Reformasi Sektor Keamanan Alami Kemunduran Serius

Setelah genap dua dasawarsa pemisahan TNI-Polri melalui TAP MPR VI/MPR/2000 tentang Pemisahan TNI dan Polri dan TAP MPR VII/MPR/2000 tentang Peran TNI dan Polri, agenda reformasi sektor keamanan mengalami kemunduran paling serius.

Reformasi Sektor Keamanan Alami Kemunduran Serius
Ketua SETARA Institute Hendardi.

Jakarta, HARIAN BANGSA.net - Setelah genap dua dasawarsa pemisahan TNI-Polri melalui TAP MPR VI/MPR/2000 tentang Pemisahan TNI dan Polri dan TAP MPR VII/MPR/2000 tentang Peran TNI dan Polri, agenda reformasi sektor keamanan mengalami kemunduran paling serius.

“Benar, agenda reformasi sektor keamanan mengalami kemunduran paling serius. Apalagi jika Rancangan Perpres Tugas TNI dalam Mengatasi Aksi Terorisme disahkan menjadi perpres sebagai turunan dari pasal 43 l UU Nomor 5 Tahun 2018 tentang Pemberantasan Tindak Pidana Terorisme,” tegas Ketua SETARA Institute Hendardi, Senin (3/8), dalam siaran persnya.

Dia juga menyebutkan, sebelumnya, pelibatan TNI dalam jabatan-jabatan sipil dan impunitas dari tuduhan pelanggaran HAM berat dalam banyak kasus, juga menjadi penanda kemunduran reformasi sektor keamanan yang mencemaskan. 

Hendari mengatakan, alih-alih menuntaskan reformasi sektor keamanan, seperti penghapusan komando teritorial, perubahan UU Nomor 31 Tahun 1997 tentang Peradilan Militer dan membentuk UU Perbantuan Militer sebagai dasar pelibatan TNI dalam kehidupan sipil, kepemimpinan Jokowi justru terus-menerus memanjakan TNI dengan berbagai privilege pelibatan dalam berbagai kehidupan sipil tanpa batas-batas yang jelas.

Sebagaimana pelibatan tanpa batas dan tanpa akuntabilitas dalam rancana Perpres tentang Tugas TNI dalam Mengatasi Terorisme, yang menjadikan TNI leluasa menangkal, menindak, dan memulihkan tindak pidana terorisme, bebas mengakses APBD atas nama terorisme. Termasuk bebas dari tuntutan unfair trial dan praperadilan manakala TNI keliru dalam melakukan penindakan tindakan terorisme.  

Menurutnya, TNI adalah alat pertahanan yang kehadirannya dalam ranah sipil dan penegakan hukum hanya diperkenankan atas dasar kebijakan politik negara, bersifat sementara, ada batas waktu, kekhususan jenis penugasan, dan disertai mekanisme akuntabilitas yang presisi.

“Sementara dalam desain pelibatan TNI dalam memberantas tindak pidana terorisme, sebagaimana draft rancangan perpres, pelibatan itu bersifat permanen dan melampaui tugas pokok TNI dalam operasi militer selain perang (OMSP). Semestinya hanya ditujukan pada level penindakan dan pada objek tertentu, yang Polri sebagai unsur utama dalam criminal justice system sudah tidak mampu menangani tindakan terorisme tersebut (beyond the police capacity),” jelasnya.

━━━━━━━━━━

* Daftar Tugas *
[a] Sebutkan semua syarat yang, menurut artikel tentang reformasi sektor keamanan, harus dipenuhi agar kehadiran TNI dalam ranah sipil dan penegakan hukum diperkenankan.
[b] Teruskan artikel tentang reformasi sektor keamanan, dimulai dari kalimat sesudah bagian terakhir yang ditampilkan.
Entri di bawah ini sama sekali tidak berperan di sini.

━━━━━━━━━━

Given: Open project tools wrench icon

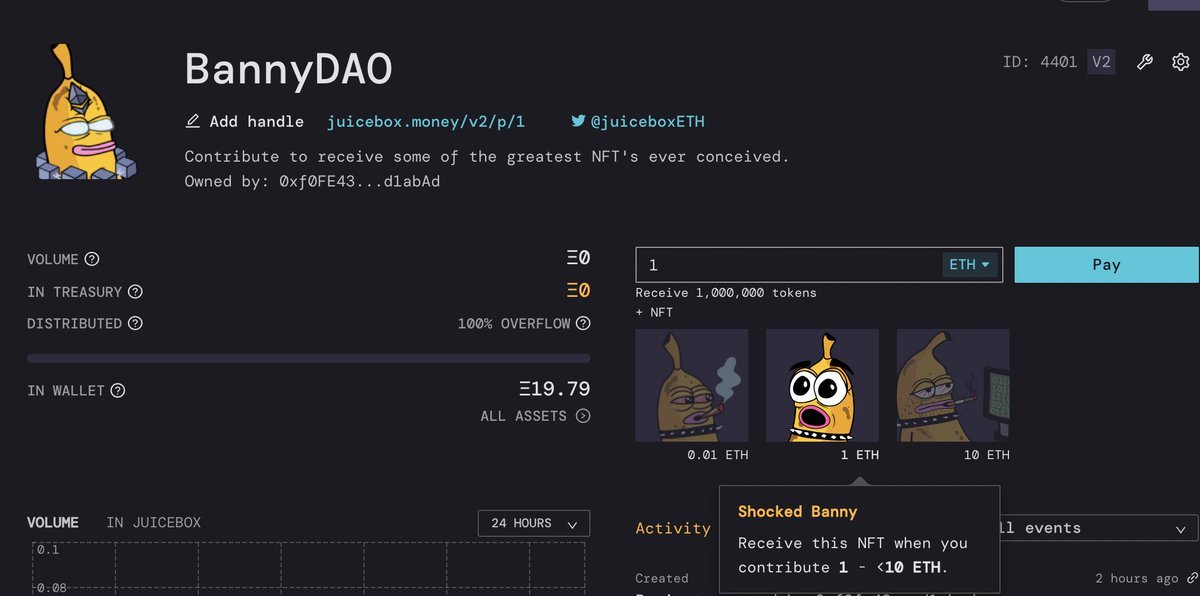Looking at the screenshot, I should click(1146, 62).
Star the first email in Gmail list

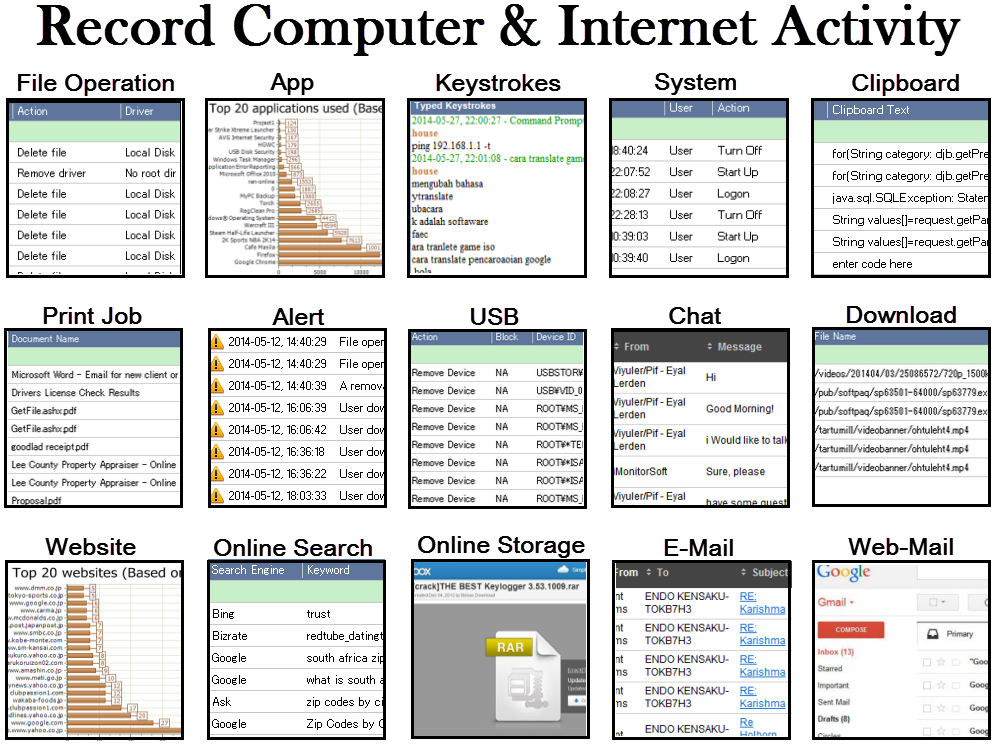pos(942,661)
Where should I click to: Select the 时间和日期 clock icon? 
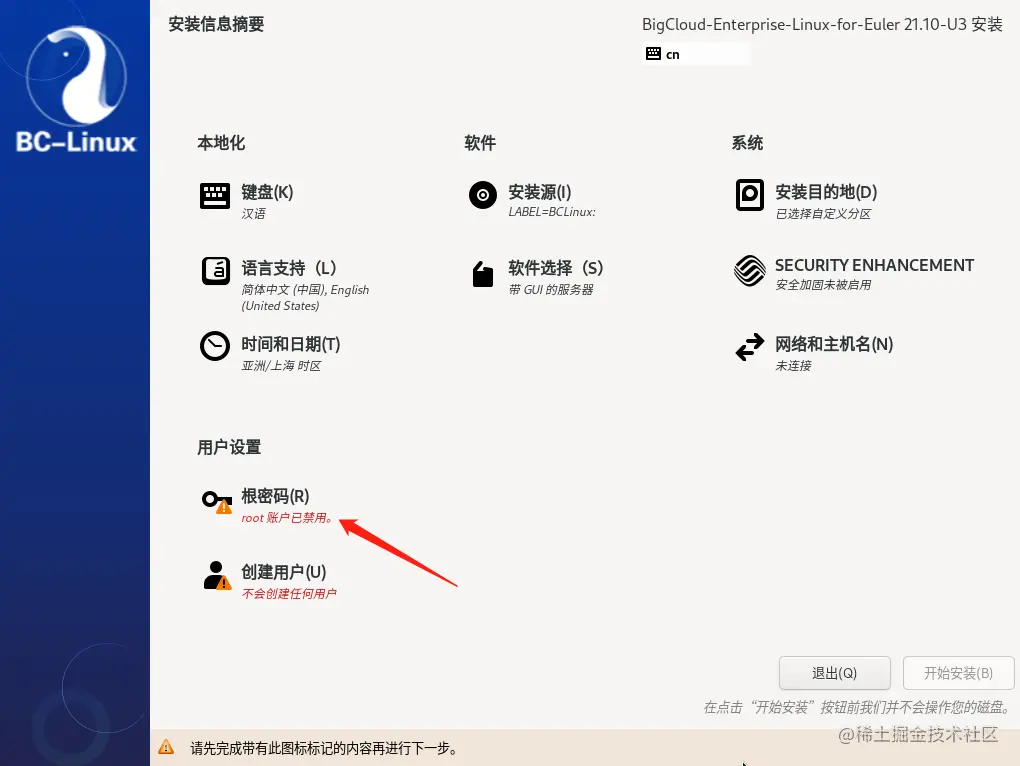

━━━━━━━━━━

* Jawaban yang Diharapkan *
[a]
- atas dasar kebijakan politik negara
- bersifat sementara
- ada batas waktu
- kekhususan jenis penugasan
- disertai mekanisme akuntabilitas yang presisi

[b]
 UU Nomor 5 Tahun 2018 tersebut mengedepankan pendekatan penegakan hukum (criminal justice system). Sehingga seluruh unsur yang terlibat dalam penindakan harus dapat melakukan penyesuaian dengan sistem tersebut. Terutama dalam hal pertanggungjawaban operasi dan perlindungan HAM.

“Pelibatan TNI sesungguhnya dimungkinkan pada tingkat tertentu. Yakni eskalasi ancaman masuk dalam lingkup ancaman militer, dan dijalankan dengan perintah otoritas politik. Karenanya, diperlukan definisi yang jelas tentang “Aksi Terorisme” yang menjadi tupoksi TNI dan “Tindak Pidana Terorisme” yang menjadi ranah aparat penegak hukum agar tidak terjadi potensi tumpang tindih peran,” ungkapnya lebih lanjut. 

Menurut Hendardi, klaim pemerintah yang disampaikan melalui Menkopolhukam Mahfud MD, yang menyatakan bahwa rancangan perpres tersebut sudah disetujui pemerintah dan dikirimkan ke DPR pada 29 Juli 2020, adalah bentuk keengganan pemerintah membela mandat reformasi TNI. Sehingga dengan mudah meloloskan kehendak politik TNI memasuki kehidupan sipil secara sistematis.

“Mahfud MD tampaknya kurang cermat bahwa pembentukan rancangan perpres ini memuat banyak norma baru yang melampaui mandat pasal 43 I yang menjadi dasar hukum yang memerintahkan, menjadikan rancangan perpres tersebut mutlak membuka ruang partisipasi publik. Sangat perlu dibahas secara terbuka dan tidak dilakukan dengan tergesa-gesa,” kata Hindari.

Bahkan, tambah Hindari, UU Nomor 5 Tahun 2018 tentang Tindak Pidana Terorisme pun memandatkan rancangan perpres tersebut dikonsultasikan dan memperoleh persetujuan DPR.

“Mengapa rancangan perpres ini membutuhkan afirmasi dari DPR? Karena rancangan perpres ini mencerminkan sifat yang sama seperti UU. Karena banyaknya norma baru yang dibentuk dan bentuk perwujudan keputusan politik negara,” tandas Hindari.

Oleh karena itu, lanjut dia, sangat penting bagi pemerintah dan DPR membuka proses pembahasan dan pengesahan rancangan perpres dengan seluas-luasnya dengan melibatkan partisipasi akademisi, aktivis, organisasi masyarakat dan lain sebagainya.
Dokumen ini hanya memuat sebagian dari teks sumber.